A Polícia Civil deflagrou nesta terça-feira (27) a Operação Gorjeta para cumprir 75 ordens judiciais com o objetivo de desarticular um esquema criminoso que teria causado prejuízos ao município de Cuiabá, com foco na Câmara Municipal e na Secretaria Municipal de Esportes. Um dos alvos é o gabinete do vereador Chico 2000 (PL).
As investigações são conduzidas pela Delegacia Especializada de Combate à Corrupção (Deccor) e apuram a prática dos crimes de peculato, associação criminosa e lavagem de dinheiro, envolvendo um vereador, servidores públicos, um instituto sem fins lucrativos, empresas e um empresário.
FIQUE ATUALIZADO COM NOTÍCIAS EM TEMPO REAL: GRUPO DO WHATSAPP | INSTAGRAM DO CN NEWS MT
De acordo com a Polícia Civil, o grupo teria se associado para direcionar emendas parlamentares a um instituto e a uma empresa específicas. Parte dos recursos públicos repassados retornava, de forma ilícita, ao vereador responsável pela destinação das emendas.
Ao todo, mais de 40 policiais civis da Diretoria de Atividades Especiais (DAE) participam do cumprimento das ordens, expedidas pelo Juízo do Núcleo de Justiça 4.0 do Juiz das Garantias de Cuiabá. Entre as medidas estão 12 mandados de busca e apreensão e 12 ordens de acesso a dados armazenados em dispositivos móveis.
Além do afastamento do vereador Chico 2000 (PL), a Justiça determinou a suspensão do exercício da função pública de dois servidores da Câmara Municipal de Cuiabá. Também foram impostas medidas cautelares diversas da prisão contra seis investigados, como a proibição de manter contato entre si e com testemunhas, de acessar prédios da Câmara e da Secretaria Municipal de Esportes, de deixar a comarca e a obrigação de entrega dos passaportes.
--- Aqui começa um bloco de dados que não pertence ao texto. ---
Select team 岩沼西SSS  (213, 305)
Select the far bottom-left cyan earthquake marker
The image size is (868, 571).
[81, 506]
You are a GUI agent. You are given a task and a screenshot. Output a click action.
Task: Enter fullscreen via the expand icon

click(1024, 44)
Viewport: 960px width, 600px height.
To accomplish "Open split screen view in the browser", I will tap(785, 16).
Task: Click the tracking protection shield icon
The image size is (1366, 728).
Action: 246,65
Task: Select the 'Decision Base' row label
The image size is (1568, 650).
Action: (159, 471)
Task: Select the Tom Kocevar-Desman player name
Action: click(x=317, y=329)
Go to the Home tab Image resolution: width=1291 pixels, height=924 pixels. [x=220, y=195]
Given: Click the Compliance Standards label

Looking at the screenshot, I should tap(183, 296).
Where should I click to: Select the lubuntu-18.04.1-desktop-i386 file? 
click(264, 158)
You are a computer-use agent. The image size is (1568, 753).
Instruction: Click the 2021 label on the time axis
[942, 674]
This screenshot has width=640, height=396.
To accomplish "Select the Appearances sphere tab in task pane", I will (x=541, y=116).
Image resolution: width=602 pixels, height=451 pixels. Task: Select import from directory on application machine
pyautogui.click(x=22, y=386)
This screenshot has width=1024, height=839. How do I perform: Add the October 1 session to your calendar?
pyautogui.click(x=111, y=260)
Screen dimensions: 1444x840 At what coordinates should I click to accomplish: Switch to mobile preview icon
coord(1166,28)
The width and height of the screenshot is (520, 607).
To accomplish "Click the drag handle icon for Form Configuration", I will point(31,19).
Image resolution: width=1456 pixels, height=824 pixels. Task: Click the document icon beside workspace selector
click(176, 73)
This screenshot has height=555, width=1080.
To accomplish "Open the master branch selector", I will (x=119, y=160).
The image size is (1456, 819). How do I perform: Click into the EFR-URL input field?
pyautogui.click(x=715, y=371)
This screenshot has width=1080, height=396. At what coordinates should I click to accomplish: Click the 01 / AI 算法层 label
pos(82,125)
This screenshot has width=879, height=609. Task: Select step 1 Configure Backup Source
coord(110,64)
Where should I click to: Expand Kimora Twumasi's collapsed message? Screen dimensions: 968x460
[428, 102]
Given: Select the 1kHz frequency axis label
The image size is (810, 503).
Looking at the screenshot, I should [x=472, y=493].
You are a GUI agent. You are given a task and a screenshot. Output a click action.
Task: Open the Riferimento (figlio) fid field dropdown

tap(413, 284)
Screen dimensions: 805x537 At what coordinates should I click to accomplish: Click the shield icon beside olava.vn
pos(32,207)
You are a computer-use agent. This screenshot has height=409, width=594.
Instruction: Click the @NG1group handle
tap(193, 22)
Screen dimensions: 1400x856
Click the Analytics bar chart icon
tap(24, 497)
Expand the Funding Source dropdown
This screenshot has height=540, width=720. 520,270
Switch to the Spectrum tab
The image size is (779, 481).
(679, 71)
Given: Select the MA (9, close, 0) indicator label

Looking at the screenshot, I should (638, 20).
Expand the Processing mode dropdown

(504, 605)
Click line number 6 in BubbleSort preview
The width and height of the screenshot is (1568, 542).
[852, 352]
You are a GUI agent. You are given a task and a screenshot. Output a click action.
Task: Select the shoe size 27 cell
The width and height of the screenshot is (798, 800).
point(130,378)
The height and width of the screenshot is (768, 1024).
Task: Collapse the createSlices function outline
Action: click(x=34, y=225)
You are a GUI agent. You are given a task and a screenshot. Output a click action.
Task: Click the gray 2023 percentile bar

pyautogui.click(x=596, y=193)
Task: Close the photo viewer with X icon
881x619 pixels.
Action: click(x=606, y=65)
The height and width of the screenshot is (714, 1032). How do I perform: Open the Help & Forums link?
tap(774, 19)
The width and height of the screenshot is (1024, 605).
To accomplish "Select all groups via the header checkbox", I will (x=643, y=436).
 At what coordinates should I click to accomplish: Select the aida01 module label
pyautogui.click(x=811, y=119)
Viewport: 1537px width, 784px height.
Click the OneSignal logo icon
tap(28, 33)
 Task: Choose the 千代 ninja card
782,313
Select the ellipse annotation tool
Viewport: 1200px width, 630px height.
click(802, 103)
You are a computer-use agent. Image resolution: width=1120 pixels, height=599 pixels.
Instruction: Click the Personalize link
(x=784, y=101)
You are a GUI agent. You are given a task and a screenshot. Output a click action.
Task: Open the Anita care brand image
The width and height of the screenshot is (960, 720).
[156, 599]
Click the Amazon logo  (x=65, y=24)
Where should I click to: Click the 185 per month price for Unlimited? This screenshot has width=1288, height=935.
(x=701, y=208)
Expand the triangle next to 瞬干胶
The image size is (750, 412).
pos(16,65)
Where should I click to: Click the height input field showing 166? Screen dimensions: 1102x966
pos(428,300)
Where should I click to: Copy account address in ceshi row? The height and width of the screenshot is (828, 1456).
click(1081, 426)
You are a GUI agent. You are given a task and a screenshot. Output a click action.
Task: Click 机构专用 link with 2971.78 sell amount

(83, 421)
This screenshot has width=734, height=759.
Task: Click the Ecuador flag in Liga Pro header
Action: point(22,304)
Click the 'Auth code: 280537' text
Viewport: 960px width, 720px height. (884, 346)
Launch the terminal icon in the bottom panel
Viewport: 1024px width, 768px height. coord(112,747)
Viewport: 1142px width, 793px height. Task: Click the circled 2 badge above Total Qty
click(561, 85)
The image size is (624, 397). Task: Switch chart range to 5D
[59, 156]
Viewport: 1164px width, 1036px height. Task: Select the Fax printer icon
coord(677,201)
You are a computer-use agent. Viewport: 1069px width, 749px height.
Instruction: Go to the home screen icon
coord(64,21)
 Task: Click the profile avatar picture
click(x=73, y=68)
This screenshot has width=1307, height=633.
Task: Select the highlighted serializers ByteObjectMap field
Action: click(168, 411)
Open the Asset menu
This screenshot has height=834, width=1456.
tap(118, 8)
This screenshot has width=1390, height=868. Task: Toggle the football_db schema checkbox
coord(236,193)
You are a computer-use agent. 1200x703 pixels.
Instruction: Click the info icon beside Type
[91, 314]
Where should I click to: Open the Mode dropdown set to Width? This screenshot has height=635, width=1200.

A decisão judicial ainda proibiu o Poder Executivo e o Poder Legislativo de Cuiabá de contratar ou nomear qualquer um dos investigados. Houve bloqueio inicial de R$ 676.042,32 em contas bancárias de nove pessoas físicas e jurídicas, além do sequestro de sete veículos, uma motocicleta, uma embarcação, um reboque e quatro imóveis.
Também foi determinada a suspensão das atividades do instituto investigado e a realização de auditorias, pela Controladoria-Geral do Município, em todos os termos de parceria firmados com a Prefeitura. O Município de Cuiabá está proibido de realizar qualquer contratação ou pagamento às duas empresas investigadas na operação.